The album's cover features childhood pictures of the three members of the band. It is Everclear's third-best-selling album to date. It climbed to the top of the Heatseekers Chart in January 1996 and was certified Platinum by the RIAA in May 1996. By December 2001, the album had sold 1,190,000 copies in the United States, according to Nielsen SoundScan.

Professional ratings
Review scores
| Source | Rating |
| AllMusic | Star |
| Collector's Guide to Heavy Metal | 10/10 |
| The Encyclopedia of Popular Music | Star |
| The Great Rock Discography | 9/10 |
| Kerrang! | Star |
| MusicHound Rock | Star |
| The Rolling Stone Album Guide | Star |
| The Village Voice | A− |

==Critical reception==
Trouser Press wrote that "the sheer radiance of songs like 'Santa Monica' (which demands repeated listens) adds to the luster of this unexpected gem."

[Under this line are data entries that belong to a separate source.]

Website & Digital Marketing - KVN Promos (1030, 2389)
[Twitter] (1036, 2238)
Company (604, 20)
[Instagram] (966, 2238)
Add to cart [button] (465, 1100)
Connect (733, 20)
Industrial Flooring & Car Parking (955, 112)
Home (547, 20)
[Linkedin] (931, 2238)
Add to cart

==30th Anniversary Deluxe Edition==
In November 2025 the band released a remastered deluxe edition to celebrate the album's 30th anniversary. Also included in the deluxe edition were unreleased tracks, alternate versions of fan favorites, original demos and cover songs that were recorded during the Sparkle and Fade sessions.

==Track listing==
All songs written by Art Alexakis, Craig Montoya, and Greg Eklund, except where noted.

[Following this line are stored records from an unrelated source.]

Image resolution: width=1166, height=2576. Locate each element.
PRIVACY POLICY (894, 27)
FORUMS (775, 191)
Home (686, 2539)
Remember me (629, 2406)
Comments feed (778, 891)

| No. | Title | Writer(s) | Length |
|---|---|---|---|
| 1. | "Electra Made Me Blind" | Alexakis; Scott Cuthbert; Montoya; | 3:43 |
| 2. | "Heroin Girl" | Alexakis; Cuthbert; Montoya; | 2:23 |
| 3. | "You Make Me Feel Like a Whore" |  | 2:47 |
| 4. | "Santa Monica" |  | 3:11 |
| 5. | "Summerland" |  | 3:42 |
| 6. | "Strawberry" |  | 2:35 |
| 7. | "Heartspark Dollarsign" |  | 2:52 |
| 8. | "The Twistinside" | Alexakis; Cuthbert; Montoya; | 4:37 |
| 9. | "Her Brand New Skin" |  | 2:02 |
| 10. | "Nehalem" |  | 1:53 |
| 11. | "Queen of the Air" | Alexakis; Cuthbert; Montoya; | 2:59 |
| 12. | "Pale Green Stars" |  | 4:17 |
| 13. | "Chemical Smile" |  | 1:49 |
| 14. | "My Sexual Life" | Alexakis; Cuthbert; Montoya; | 3:51 |

30th Anniversary bonus tracks
| No. | Title | Length |
|---|---|---|
| 15. | "Hateful" | 1:36 |
| 16. | "Rocket Tattoo" | 2:34 |
| 17. | "Annabella's Song" | 3:26 |
| 18. | "Happy Hour" | 2:10 |
| 19. | "American Girl (Tom Petty and the Heartbreakers)" | 3:35 |
| 20. | "Don't Change (INXS)" | 3:43 |
| 21. | "Sin City (AC/DC)" | 4:34 |
| 22. | "Walk, Don't Run (Johnny Smith)" | 2:01 |

==Personnel==
Personnel per liner notes.

Everclear
- Art Alexakis – guitar, lead vocals
- Greg Eklund – drums, vocals
- Craig Montoya – bass, vocals
Production

- Art Alexakis – production
- Brian Malouf – co-producer, mixing (at Electric Lady)
- Michael Douglass – co-producer, recording (at Smart and A&M)
- Mike Urkell – assistant engineer (at Smart Studios)
- Brian Sperber – assistant engineer, recording (at Electric Lady)
- Alex Reed – recording assistant (at A&M)
- P. Castellano – recording assistant (at Electric Lady)
- Nick Brophy – recording (at Rondor)
- Bill Jackson – recording assistant (at Rondor)
- Bob Ludwig – mastering (at Gateway Mastering), sequencing (8–14)
- Rich Breen – sequencing (1–7)
Artwork

- Art Alexakis – cover design concept
- Steven Birch – graphic design, layout
- Marc Tunz – band photography
- Debbie Desantes –live photo

== Charts ==

===Weekly charts===

| Chart (1995–1996) | Peak position |
|---|---|
| Australian Albums (ARIA) | 9 |
| Canada Top Albums/CDs (RPM) | 39 |
| New Zealand Albums (RMNZ) | 20 |
| US Billboard 200 | 25 |

===Year-end charts===

| Chart (1996) | Position |
|---|---|
| Australian Albums (ARIA) | 45 |
| New Zealand Albums (RMNZ) | 39 |
| US Billboard 200 | 88 |

==Certifications==

| Region | Certification | Certified units/sales |
| Australia (ARIA) | Platinum | 70,000^{^} |
| Canada (Music Canada) | Platinum | 100,000^{^} |
| United States (RIAA) | Platinum | 1,190,000 |
^{^} Shipments figures based on certification alone.